Het is ook de moeilijkheid ervan: de betekenis van toeval blijft, per context, namelijk niet altijd gelijk. Door de geschiedenis heen is toeval doorgaans ex negativo gedefinieerd: toeval versus oorzaak, versus kennis, versus ontwerp – en zo verder. Daarnaast heeft het begrip zich met name de laatste twee eeuwen gevoegd en gevormd naar tal van versplinterde (sub)disciplines. Alleen al in de evolutionaire biologie beroept men zich, volgens een recente telling, op zeven verschillende noties van toeval. Valt toeval wel in één overkoepelende definitie te vangen?

Voortbouwend op Job de Grefte, een van de auteurs in dit nummer, denk ik dat het nuttig is om toe te werken naar een hybride definitie van toeval: een definitie met verschillende bestanddelen, die elk bijdragen aan de mate waarin we een gebeurtenis als toevallig beschouwen. Een van die bestanddelen, die De Grefte in zijn bijdrage benadrukt, is het gemak waarmee de dingen anders hadden kunnen lopen. Dat sluit ook aan bij het eerdergenoemde besef van Paul Auster, wiens pas verschenen roman 4321 de aanleiding vormt voor de bijdrage van Willem Gooijer. Een ander bestanddeel, dat terugkomt in de bijdrage van Tom Eijsbouts, is het samenvallen van op voorhand ongelieerde gebeurtenissen, zoals de laatste Tweede Kamerverkiezingen en de referendumcampagne van de Turkse president Erdogan. Een derde bestanddeel, onderstreept door Klaas Landsman, is de mate waarin zo’n samenloop van omstandigheden verrassend is. Die mate van verrassing kunnen we begrijpen als samenstelling van de onwaarschijnlijkheid van deze samenloop en de betekenis die we eraan toekennen.

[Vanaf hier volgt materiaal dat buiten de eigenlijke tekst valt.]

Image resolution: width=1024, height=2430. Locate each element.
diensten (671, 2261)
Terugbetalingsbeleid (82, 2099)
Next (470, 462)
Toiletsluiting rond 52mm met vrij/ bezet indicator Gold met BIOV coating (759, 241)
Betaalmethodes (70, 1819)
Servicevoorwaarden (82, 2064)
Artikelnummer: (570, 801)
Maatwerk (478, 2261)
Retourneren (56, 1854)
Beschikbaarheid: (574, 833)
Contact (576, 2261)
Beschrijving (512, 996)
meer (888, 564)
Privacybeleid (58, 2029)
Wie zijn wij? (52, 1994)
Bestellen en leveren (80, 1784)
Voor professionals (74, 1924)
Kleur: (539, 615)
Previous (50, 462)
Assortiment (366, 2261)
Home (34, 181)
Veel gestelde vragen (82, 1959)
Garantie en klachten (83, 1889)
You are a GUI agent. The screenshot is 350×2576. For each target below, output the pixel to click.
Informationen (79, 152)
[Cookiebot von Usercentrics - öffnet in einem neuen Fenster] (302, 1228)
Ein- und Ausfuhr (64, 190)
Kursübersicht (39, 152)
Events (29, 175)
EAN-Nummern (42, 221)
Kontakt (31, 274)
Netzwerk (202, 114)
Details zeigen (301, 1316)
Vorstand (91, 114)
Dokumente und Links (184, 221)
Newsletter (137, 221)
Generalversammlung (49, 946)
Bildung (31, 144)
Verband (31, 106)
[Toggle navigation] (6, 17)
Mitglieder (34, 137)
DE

Elk van de auteurs heeft een specifieke expertise op het gebied van toeval. De Grefte werkt aan een proefschrift over epistemic luck, Landsman is voornemens een boek over toeval te schrijven, Gooijer deed dat reeds, en Eijsbouts werkt samen met mij aan het manuscript Meeting Chance. Toeval leeft, plaagt het verstand en laat zich niet zomaar beteugelen; dat vergt tenminste de gebundelde krachten van Nietszche, Machiavelli en Duncan Pritchard – de voornaamste denkers waarop de auteurs zich hier beroepen. Maar het toeval blijft zelfs de voorbereide geest een stapje voor, zoals Vladimir Nabokov doorzag:

‘Er was eens een man,’ zei Rex, terwijl hij met Margot de hoek omsloeg, ‘die een diamanten manchetknoop verloor in de grote blauwe zee, en twintig jaar later, op precies dezelfde dag, kennelijk een vrijdag, at hij een grote vis…maar er zat geen diamant in. Dat vind ik nou zo aardig aan toevalligheden.’